What this task involves >> Copy the entries from the start through the line with "click(276, 246)", including that line, with the requests kept as they are. Multiply every coordinate in the answers by 0.75, rounding to whole numbers with halves rounded up, and leave all numbers in the requests unchanged.

Exercise data >>
□ □ □
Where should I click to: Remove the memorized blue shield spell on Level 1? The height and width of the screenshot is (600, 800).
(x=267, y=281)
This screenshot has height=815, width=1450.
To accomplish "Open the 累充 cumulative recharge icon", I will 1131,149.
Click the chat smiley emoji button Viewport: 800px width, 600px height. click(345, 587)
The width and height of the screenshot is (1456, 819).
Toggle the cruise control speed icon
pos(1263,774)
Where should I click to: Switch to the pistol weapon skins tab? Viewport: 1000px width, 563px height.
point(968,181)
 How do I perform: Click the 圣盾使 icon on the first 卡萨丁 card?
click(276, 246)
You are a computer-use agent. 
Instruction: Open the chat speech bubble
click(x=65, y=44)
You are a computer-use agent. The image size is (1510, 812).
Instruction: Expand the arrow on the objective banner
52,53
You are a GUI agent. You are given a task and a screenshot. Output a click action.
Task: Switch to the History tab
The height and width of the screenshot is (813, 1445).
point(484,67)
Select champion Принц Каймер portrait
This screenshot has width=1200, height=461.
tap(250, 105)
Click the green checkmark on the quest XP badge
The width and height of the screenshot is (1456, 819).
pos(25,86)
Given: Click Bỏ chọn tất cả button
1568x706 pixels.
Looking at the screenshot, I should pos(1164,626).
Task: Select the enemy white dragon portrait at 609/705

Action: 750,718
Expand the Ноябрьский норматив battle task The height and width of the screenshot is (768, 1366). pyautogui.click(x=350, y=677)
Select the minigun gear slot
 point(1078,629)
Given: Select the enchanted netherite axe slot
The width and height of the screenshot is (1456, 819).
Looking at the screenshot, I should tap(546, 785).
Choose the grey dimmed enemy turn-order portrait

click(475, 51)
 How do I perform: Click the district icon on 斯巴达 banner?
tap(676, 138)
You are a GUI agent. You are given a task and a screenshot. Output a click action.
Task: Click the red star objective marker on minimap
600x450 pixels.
□ □ □
Written solution >>
Where should I click to: Remove the memorized blue shield spell on Level 1? The height and width of the screenshot is (600, 800).
(x=200, y=211)
This screenshot has height=815, width=1450.
To accomplish "Open the 累充 cumulative recharge icon", I will 848,112.
Click the chat smiley emoji button Viewport: 800px width, 600px height. click(259, 440)
The width and height of the screenshot is (1456, 819).
Toggle the cruise control speed icon
pos(947,581)
Where should I click to: Switch to the pistol weapon skins tab? Viewport: 1000px width, 563px height.
point(726,136)
 How do I perform: Click the 圣盾使 icon on the first 卡萨丁 card?
click(207, 185)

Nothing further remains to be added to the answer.